▶ **EXERCISE PROMPT**
Give back every line of the data, word for word.

DATA SUPPLIED Block Start

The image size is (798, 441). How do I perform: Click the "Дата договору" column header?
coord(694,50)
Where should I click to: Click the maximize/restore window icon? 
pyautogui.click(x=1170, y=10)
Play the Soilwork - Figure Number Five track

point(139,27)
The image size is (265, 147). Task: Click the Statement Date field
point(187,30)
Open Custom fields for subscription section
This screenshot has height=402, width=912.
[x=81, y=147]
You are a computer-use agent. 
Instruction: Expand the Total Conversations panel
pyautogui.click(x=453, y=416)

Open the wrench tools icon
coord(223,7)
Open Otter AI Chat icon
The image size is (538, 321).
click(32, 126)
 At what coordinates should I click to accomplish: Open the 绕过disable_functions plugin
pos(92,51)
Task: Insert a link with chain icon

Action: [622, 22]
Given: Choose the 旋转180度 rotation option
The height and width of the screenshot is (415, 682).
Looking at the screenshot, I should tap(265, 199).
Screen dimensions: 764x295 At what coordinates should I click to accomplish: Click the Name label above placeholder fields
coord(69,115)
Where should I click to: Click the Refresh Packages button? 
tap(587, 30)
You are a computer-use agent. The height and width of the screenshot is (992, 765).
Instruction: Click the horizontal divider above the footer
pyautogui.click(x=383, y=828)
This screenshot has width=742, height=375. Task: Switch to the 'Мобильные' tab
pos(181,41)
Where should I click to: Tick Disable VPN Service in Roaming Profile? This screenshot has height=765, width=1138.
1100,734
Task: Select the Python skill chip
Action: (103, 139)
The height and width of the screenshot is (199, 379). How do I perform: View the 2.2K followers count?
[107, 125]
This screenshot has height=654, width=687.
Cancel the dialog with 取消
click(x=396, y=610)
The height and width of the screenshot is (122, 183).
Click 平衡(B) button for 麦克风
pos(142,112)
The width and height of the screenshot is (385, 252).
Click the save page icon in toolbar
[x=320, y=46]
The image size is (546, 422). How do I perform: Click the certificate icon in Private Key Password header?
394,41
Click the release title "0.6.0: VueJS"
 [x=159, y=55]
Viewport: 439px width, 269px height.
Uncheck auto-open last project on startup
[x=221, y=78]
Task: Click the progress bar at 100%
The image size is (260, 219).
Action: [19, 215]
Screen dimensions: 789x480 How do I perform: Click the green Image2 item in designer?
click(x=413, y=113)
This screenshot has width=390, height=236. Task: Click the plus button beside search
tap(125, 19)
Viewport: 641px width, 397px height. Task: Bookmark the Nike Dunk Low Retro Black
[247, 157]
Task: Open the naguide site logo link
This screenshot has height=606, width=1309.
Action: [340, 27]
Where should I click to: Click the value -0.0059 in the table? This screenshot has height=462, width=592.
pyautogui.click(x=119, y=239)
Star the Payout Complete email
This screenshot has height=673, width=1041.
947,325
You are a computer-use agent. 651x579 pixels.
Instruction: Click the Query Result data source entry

DATA SUPPLIED Block End

▶ **OUTPUT**
The image size is (798, 441). How do I perform: Click the "Дата договору" column header?
coord(694,50)
Where should I click to: Click the maximize/restore window icon? 
pyautogui.click(x=1170, y=10)
Play the Soilwork - Figure Number Five track

point(139,27)
The image size is (265, 147). Task: Click the Statement Date field
point(187,30)
Open Custom fields for subscription section
This screenshot has height=402, width=912.
[x=81, y=147]
You are a computer-use agent. 
Instruction: Expand the Total Conversations panel
pyautogui.click(x=453, y=416)

Open the wrench tools icon
coord(223,7)
Open Otter AI Chat icon
The image size is (538, 321).
click(32, 126)
 At what coordinates should I click to accomplish: Open the 绕过disable_functions plugin
pos(92,51)
Task: Insert a link with chain icon

Action: [622, 22]
Given: Choose the 旋转180度 rotation option
The height and width of the screenshot is (415, 682).
Looking at the screenshot, I should tap(265, 199).
Screen dimensions: 764x295 At what coordinates should I click to accomplish: Click the Name label above placeholder fields
coord(69,115)
Where should I click to: Click the Refresh Packages button? 
tap(587, 30)
You are a computer-use agent. The height and width of the screenshot is (992, 765).
Instruction: Click the horizontal divider above the footer
pyautogui.click(x=383, y=828)
This screenshot has width=742, height=375. Task: Switch to the 'Мобильные' tab
pos(181,41)
Where should I click to: Tick Disable VPN Service in Roaming Profile? This screenshot has height=765, width=1138.
1100,734
Task: Select the Python skill chip
Action: (103, 139)
The height and width of the screenshot is (199, 379). How do I perform: View the 2.2K followers count?
[107, 125]
This screenshot has height=654, width=687.
Cancel the dialog with 取消
click(x=396, y=610)
The height and width of the screenshot is (122, 183).
Click 平衡(B) button for 麦克风
pos(142,112)
The width and height of the screenshot is (385, 252).
Click the save page icon in toolbar
[x=320, y=46]
The image size is (546, 422). How do I perform: Click the certificate icon in Private Key Password header?
394,41
Click the release title "0.6.0: VueJS"
 [x=159, y=55]
Viewport: 439px width, 269px height.
Uncheck auto-open last project on startup
[x=221, y=78]
Task: Click the progress bar at 100%
The image size is (260, 219).
Action: [19, 215]
Screen dimensions: 789x480 How do I perform: Click the green Image2 item in designer?
click(x=413, y=113)
This screenshot has width=390, height=236. Task: Click the plus button beside search
tap(125, 19)
Viewport: 641px width, 397px height. Task: Bookmark the Nike Dunk Low Retro Black
[247, 157]
Task: Open the naguide site logo link
This screenshot has height=606, width=1309.
Action: [340, 27]
Where should I click to: Click the value -0.0059 in the table? This screenshot has height=462, width=592.
pyautogui.click(x=119, y=239)
Star the Payout Complete email
This screenshot has height=673, width=1041.
947,325
You are a computer-use agent. 651x579 pixels.
Instruction: Click the Query Result data source entry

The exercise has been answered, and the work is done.